[Footnote 168: This word seems to have almost the same sound with Chicasaw, and Soto may on his present return into the interior have crossed the river Yazous, which flows into the Missisippi in lat. 32 deg. 30’ N. a short way above the Natches.—E.]
Soto now thought proper to remove the army to a town named Chicacolla, about a league from that which had been burnt; and, having fortified these new quarters, the Spaniards were obliged to make new saddles, spears, targets and clothes, to supply the places of those which had been burnt. The clothes were made of goats skins[169]. At this place the Spaniards spent the rest of the winter, during which they suffered extreme hardships for want of clothes, as the weather was excessively cold. Being sensible that they had done much harm to the Spaniards in the late night attack, the Indians returned again to make a similar attempt; but their bow-strings being wetted by violent rain, they withdrew, as was learnt from an Indian prisoner.
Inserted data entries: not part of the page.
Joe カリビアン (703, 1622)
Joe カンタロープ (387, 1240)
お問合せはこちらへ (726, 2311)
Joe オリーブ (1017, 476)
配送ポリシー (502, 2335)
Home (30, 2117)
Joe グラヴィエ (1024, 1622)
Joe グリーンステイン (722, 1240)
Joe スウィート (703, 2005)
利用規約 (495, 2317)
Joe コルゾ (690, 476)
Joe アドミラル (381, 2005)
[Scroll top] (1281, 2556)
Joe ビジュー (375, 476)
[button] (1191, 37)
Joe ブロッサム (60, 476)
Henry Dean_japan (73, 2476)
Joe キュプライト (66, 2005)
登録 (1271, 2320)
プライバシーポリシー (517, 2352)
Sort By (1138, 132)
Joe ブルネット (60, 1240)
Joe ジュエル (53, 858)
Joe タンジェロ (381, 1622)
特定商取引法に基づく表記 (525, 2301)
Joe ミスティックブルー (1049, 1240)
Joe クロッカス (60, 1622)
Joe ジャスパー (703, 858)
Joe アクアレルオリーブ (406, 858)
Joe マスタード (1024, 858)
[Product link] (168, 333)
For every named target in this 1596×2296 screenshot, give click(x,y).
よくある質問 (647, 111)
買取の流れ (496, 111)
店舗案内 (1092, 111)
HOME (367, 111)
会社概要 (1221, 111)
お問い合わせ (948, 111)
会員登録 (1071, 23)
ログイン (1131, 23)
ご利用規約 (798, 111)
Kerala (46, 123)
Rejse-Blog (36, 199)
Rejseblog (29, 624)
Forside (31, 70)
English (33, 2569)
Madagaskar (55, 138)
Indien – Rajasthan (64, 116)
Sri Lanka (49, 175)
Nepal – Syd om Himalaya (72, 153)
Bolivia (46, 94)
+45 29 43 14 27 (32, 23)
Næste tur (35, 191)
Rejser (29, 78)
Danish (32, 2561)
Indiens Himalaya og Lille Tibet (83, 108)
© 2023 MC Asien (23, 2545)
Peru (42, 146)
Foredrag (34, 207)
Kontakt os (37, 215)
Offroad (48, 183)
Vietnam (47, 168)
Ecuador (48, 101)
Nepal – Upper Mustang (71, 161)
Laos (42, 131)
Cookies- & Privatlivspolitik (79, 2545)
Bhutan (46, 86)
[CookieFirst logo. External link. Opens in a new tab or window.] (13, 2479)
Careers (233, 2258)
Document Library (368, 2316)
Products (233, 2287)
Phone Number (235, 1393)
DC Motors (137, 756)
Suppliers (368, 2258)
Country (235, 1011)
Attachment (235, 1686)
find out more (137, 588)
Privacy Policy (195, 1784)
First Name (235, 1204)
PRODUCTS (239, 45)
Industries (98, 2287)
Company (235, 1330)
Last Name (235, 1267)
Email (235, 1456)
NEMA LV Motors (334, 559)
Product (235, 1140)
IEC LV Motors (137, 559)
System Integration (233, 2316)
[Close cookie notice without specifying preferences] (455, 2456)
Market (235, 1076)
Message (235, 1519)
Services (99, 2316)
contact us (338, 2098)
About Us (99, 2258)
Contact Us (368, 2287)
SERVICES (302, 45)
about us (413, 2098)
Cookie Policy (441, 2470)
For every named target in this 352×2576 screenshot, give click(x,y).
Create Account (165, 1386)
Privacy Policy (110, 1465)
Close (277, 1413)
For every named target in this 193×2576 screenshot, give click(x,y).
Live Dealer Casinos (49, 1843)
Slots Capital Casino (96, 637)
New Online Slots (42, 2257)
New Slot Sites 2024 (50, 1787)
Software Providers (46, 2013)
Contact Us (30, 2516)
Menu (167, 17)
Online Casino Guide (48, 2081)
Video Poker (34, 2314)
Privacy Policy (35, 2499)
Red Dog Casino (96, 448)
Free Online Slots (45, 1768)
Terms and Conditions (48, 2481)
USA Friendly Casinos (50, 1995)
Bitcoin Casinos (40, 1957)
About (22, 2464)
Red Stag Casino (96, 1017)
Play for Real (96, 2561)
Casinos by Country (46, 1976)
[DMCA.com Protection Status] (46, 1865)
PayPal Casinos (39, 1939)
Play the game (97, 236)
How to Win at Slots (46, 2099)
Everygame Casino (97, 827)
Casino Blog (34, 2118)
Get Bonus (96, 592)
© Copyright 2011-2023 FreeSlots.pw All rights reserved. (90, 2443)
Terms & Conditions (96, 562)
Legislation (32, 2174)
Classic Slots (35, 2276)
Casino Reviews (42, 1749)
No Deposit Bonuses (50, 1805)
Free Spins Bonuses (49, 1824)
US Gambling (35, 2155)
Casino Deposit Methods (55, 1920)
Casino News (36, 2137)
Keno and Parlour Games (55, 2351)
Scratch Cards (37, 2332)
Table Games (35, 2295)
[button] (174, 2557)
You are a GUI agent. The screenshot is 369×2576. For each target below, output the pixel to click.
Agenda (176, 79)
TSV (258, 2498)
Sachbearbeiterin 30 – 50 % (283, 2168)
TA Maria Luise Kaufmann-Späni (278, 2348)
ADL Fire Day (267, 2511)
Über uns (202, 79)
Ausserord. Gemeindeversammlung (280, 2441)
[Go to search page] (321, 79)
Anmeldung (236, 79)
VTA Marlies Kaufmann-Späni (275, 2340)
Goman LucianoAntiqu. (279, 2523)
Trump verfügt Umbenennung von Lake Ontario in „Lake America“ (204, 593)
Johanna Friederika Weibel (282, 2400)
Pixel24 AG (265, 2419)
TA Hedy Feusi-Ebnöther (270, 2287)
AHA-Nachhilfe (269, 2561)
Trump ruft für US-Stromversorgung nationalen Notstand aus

They returned however every night to alarm the Spaniards, of whom they always wounded some; and though the cavalry scoured the country every day four leagues round, they could meet none of the natives, so that it was wonderful how they should come nightly from so great a distance.
[Footnote 169: More probably of deer skins found in the Indian towns, as goats certainly were not among the indigenous animals of North America.—E.]